In the end, I did. Because I made those choices. It was the first time in my life I found myself the sole person responsible for where I ended up and how I did it. It was a bittersweet taste of freedom. Not every choice had a motivation behind it, but they led me to where I am now, with more experience under my metaphorical belt than I’ve ever had. I honestly feel much better about where I’m going looking back at where I’ve been.
Those experiences since March 6 2020, I will carry them forever, for better or worse. I left home, but in doing so, cast off my family. I worked several different jobs, arguably wasting my time. I made my own choices independent of anyone else, and bore the fruits of my labor.
Yay or nay?
This was a difficult paragraph to write. I’ve rewritten it a dozen times by now, and it still stumps me. I want to recommend the experience that I had because of all it provided me, but at the same time I don’t feel I can in good conscience recommend something I had no choice but to endure. The reason my experiences were overall positive was because I felt it was the only sensible thing to do. Then again, I wouldn’t have forced that kind of discipline on myself if my gap year wasn’t also put on my plate.

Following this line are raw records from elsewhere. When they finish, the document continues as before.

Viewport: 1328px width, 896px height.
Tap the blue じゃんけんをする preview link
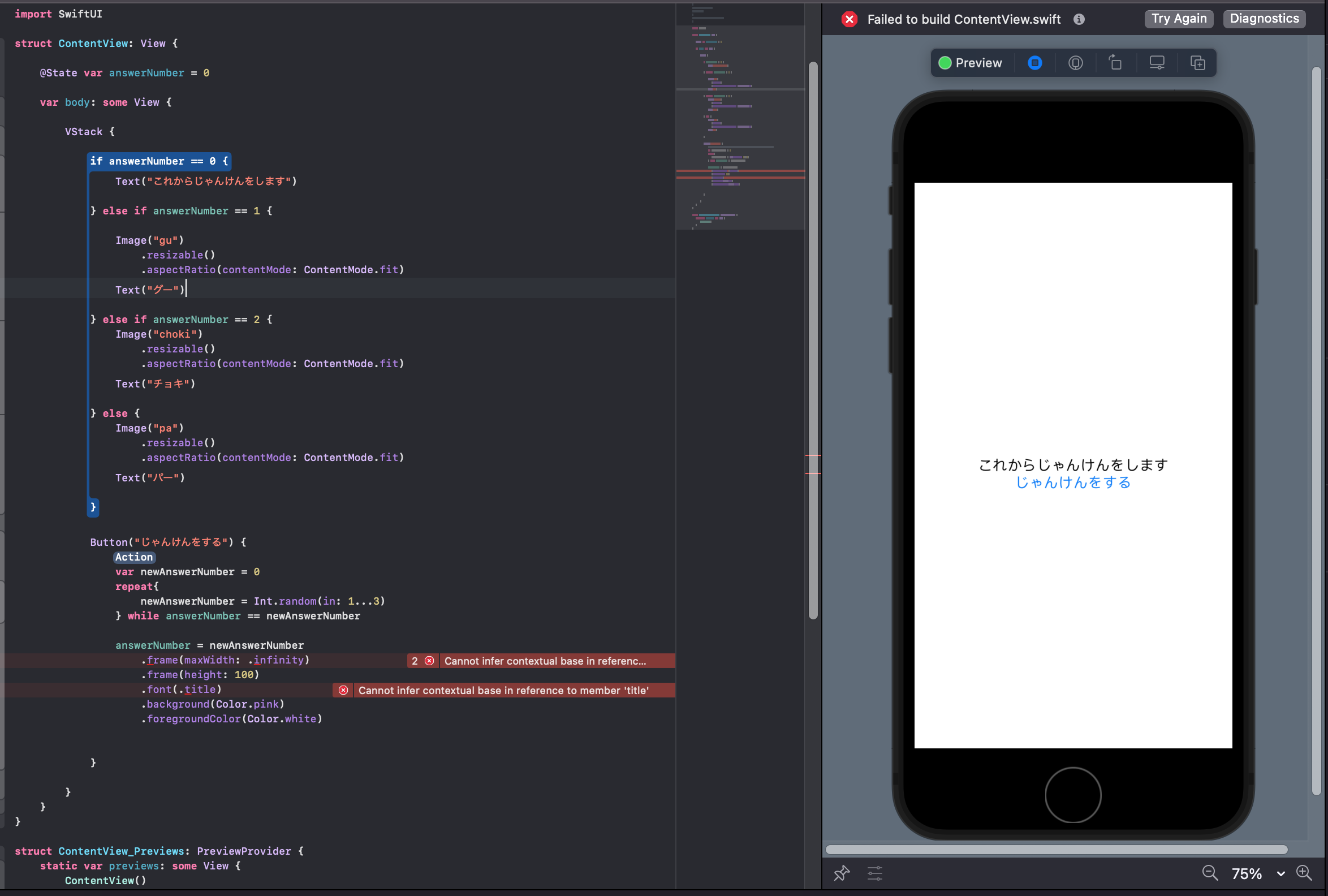tap(1073, 483)
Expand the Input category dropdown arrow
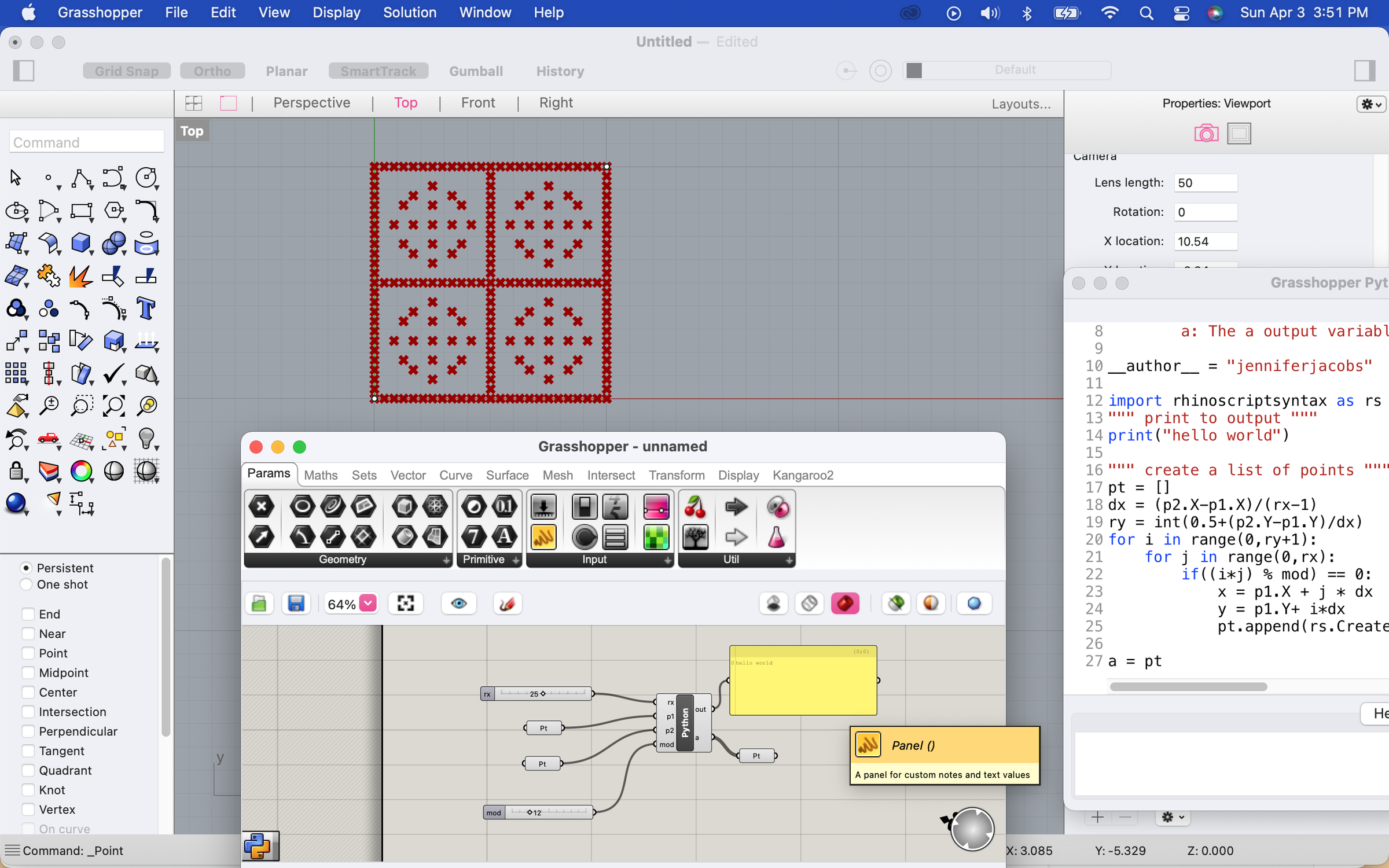 pos(668,560)
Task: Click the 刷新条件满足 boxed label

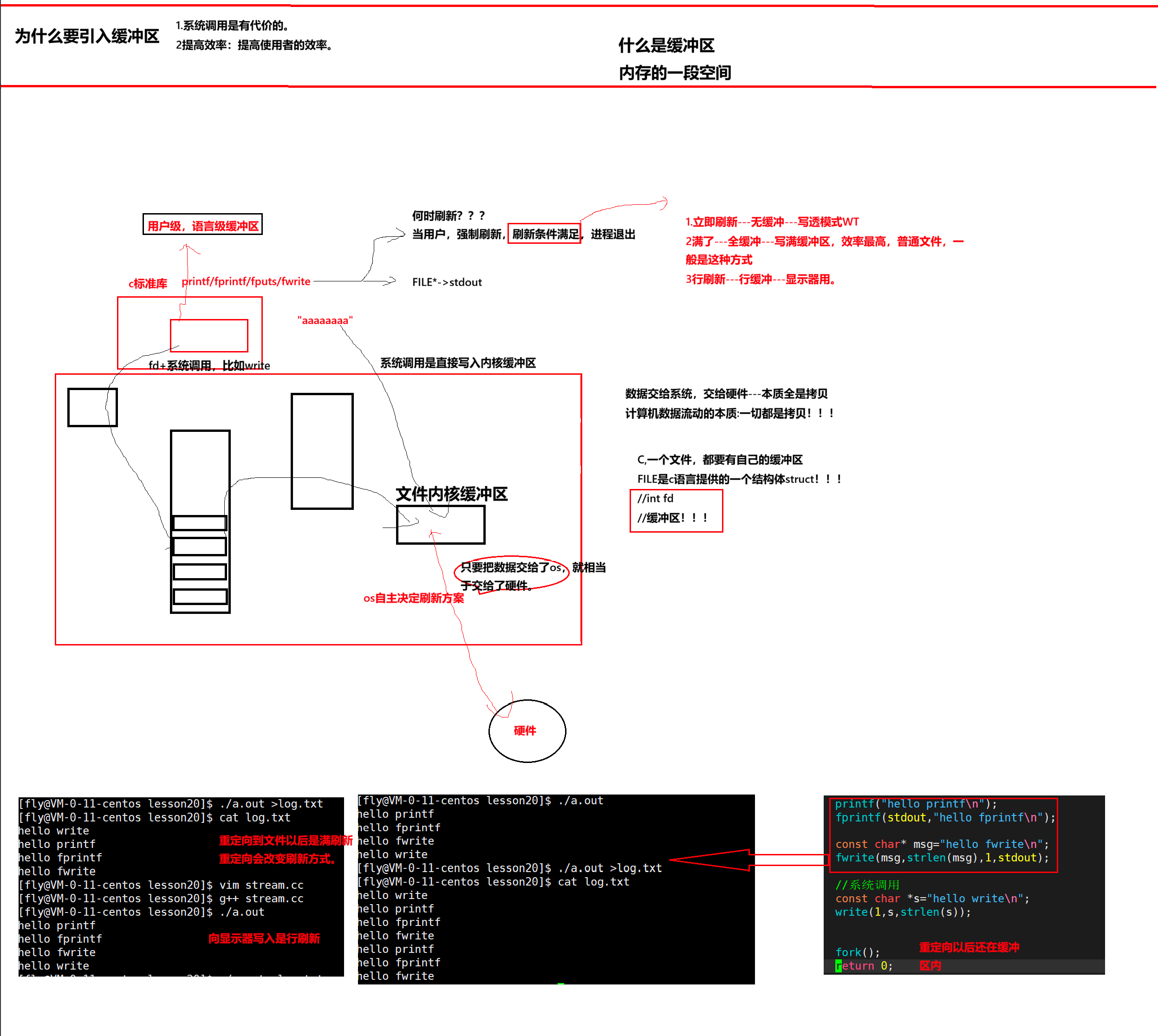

A gap year is what you make of it. If you give it purpose, it will reward that. If not, it’s just a heap of shoulda-coulda-wouldas, in my case, an extended intermission.
2020 pushed us all. In a sense, I guess I pushed back.
School requires you to learn about things after the answer has already been decided.
– James Clear
Life requires you to learn about things while the answer is in the process of being decided.